CONSIGNE. Dans le texte sur les procédés, de quoi le mot « procédés » est-il l'euphémisme ?

BLOC DE TEXTE.
Sur les procédés
Oui, Marie-Pierre. C’est la situation. Ou en tout cas, un aspect important de la situation. Un face à face entre deux manières de voir et de faire. Mais faut-il les définir l’une par rapport à l’autre, comme tu le fais, et sous un angle où elles s’opposent radicalement ? Car en te lisant, la question qui vient tout de suite à l’esprit, c’est : en ce cas, à quoi bon se rassembler ?
Je ne prétends pas avoir une réponse juste à cette question. Mais je la pose autrement que toi.
Prenons par exemple les procédés (euphémisme pour manipulation). En les décrivant, j’ai bien insisté sur la relation entre les positions des uns et des autres. Si l’on change les positions, cela ne marche plus.
D’autre part, si au lieu d’un mouvement de conscience et de son contraire, tu considères qu’il y a deux cultures, l’une tournée vers le jeu politique classique, et l’autre vers un autre jeu, la question du rassemblement commence à se poser autrement.
1°) Ce que j’ai appris, grâce à ces centaines de dialogues parfois de bon aloi, parfois pas, avec tous ces gens de l’UDF, c’est très important . Cela ne se résume pas à un inventaire de procédés qui devrait figurer dans tout manuel de survie civique. Ce jeu classique, si on veut le subvertir en douceur, un jour, il faut le connaître à fond. En ce sens, je regrette sincèrement la désertion de certains, vers la droite, qui sont souvent à ce jeu de meilleurs experts que ceux qui sont restés. Un peu de provocation, au passage.

DONNÉES FOURNIES.
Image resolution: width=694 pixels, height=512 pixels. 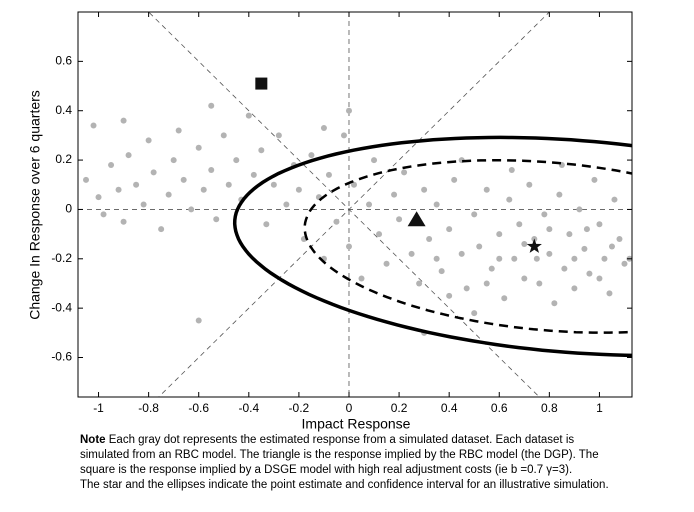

RÉSULTAT OBTENU. Le mot « procédés » est un euphémisme pour manipulation.